Hi,
I noticed that if I do the following:
int i, n;
n = 10000;
for (i = 0; i < n; i++) {
launch_kernel<<<gridDim, blockDim>>>(in, out, width);
cudaMemcpy(hout + ii*sizeof(int), out, width*sizeof(int));
}
then the driver crashes on windows (for large n), but not on linux. I think that is because cuda needs to go through the windows api, but I am not 100% sure.

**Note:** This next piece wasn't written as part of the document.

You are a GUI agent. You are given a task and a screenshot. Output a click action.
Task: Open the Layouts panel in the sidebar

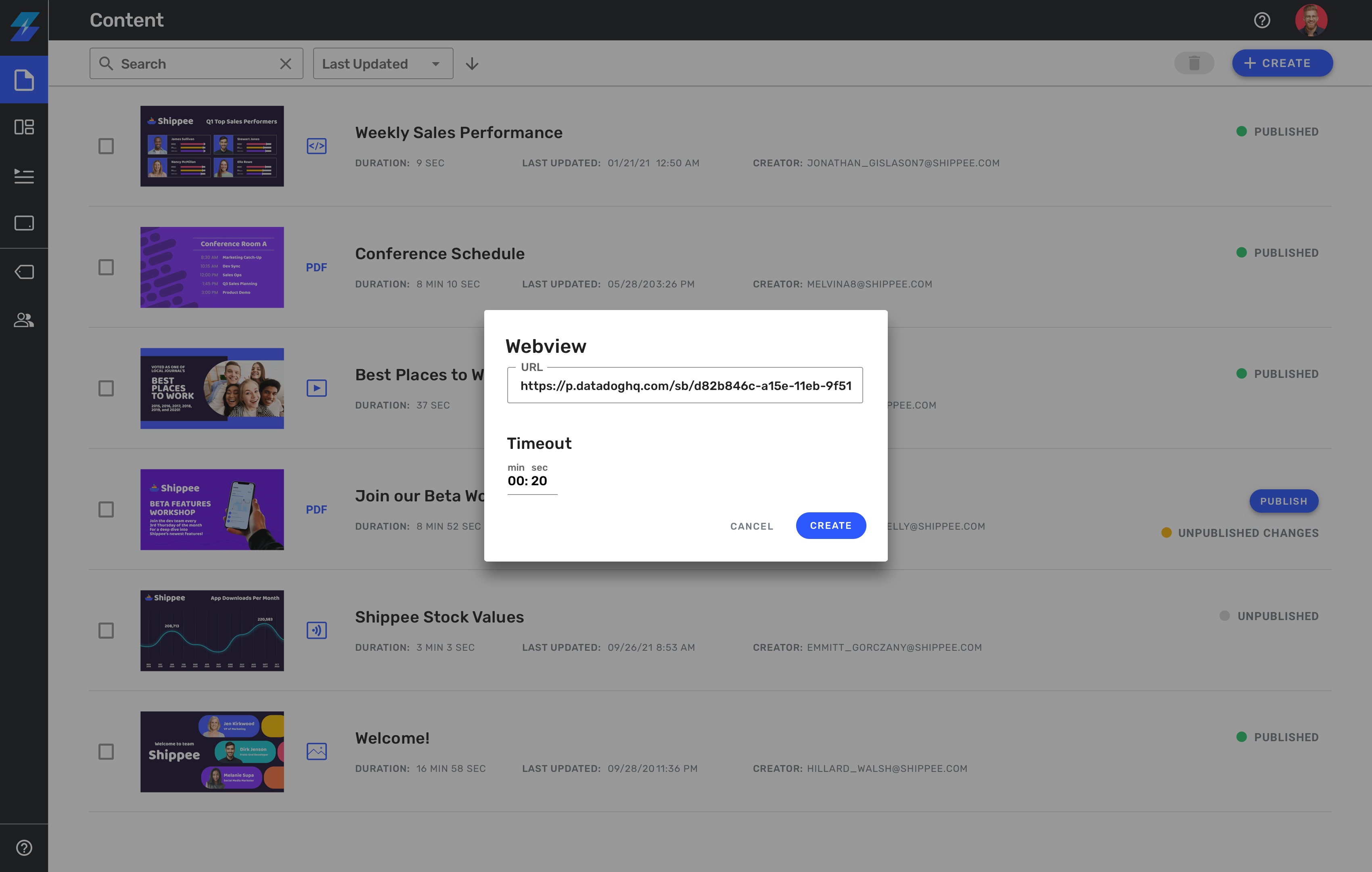24,128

Any ways, is there a way to place this for loop inside the kernel, and sync when all computation is done? It is clear that __syncthreads() would not work, but what will.
thanks
you will have to elaborate a little more about how the kernel works… and what it has to do?

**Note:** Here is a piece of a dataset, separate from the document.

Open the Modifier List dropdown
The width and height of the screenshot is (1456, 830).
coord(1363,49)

I am trying to make sure that all threads in the grid have completed their task before doing something else. I have something like
__device__ static short allOnes(int * arry, int n) {
int ii;
for (ii = 0; ii < n; ii++) {
if (arry[ii] != 1)
return 0;
}
return 1;
}
__global__ static void compute_kernel(int * out, int width, int height, int * lock, int numBlocks) {
extern __shared__ int buffer[];
volatile int * lockVol;
int tx = threadIdx.x, bx = blockIdx.x, dx = blockDim.x;
int * newSmem = buffer;
int * oldSmem = &buffer[bx+3];
int i, index = bx*dx + tx;
lockVol = lock;
if (tx == 0) {
lock[bx] = 0;
if (bx == 0)
lock[numBlocks] = 0;
}
__syncthreads();
for (i = 1; i < height; i++) {
if (i == 1) {
oldSmem[tx + 1] = index < width ? out[index] : 0;
} else if (tx == 0) {
lock[bx] = 1;
if (allOnes(lock, numBlocks))
lock[numBlocks] = -1;
while (lockVol[numBlocks] != -1);
if (bx == 0)
lock[numBlocks] = 0;
while (lockVol[numBlocks] != 0);
lock[bx] = 0;
}
__syncthreads();
if (tx == 0)
oldSmem[0] = index > 0 ? out[index + (i-1)*width - 1] : 0;
if (tx == bx-1)
oldSmem[bx+1] = index+1 < width ? out[index + (i-1)*width + 1] : 0;
__syncthreads();
if (index < width) {
newSmem[tx+1] = fun(oldSmem[tx], oldSmem[tx+2]);
out[index + ii*width] = newSmem[tx+1];
}
__syncthreads();
oldSmem[tx+1] = newSmem[tx+1];
__syncthreads();
}
}
<snip>
cudaMalloc((void **) &d_lock, (gridsize.x+1) * sizeof(int));
compute_kernel<<<gridsize, blocksize, 2 * (blockDim+3) * sizeof(int)>>>(d_out, width, steps, d_lock, gridsize.x);
tell me if you need any more information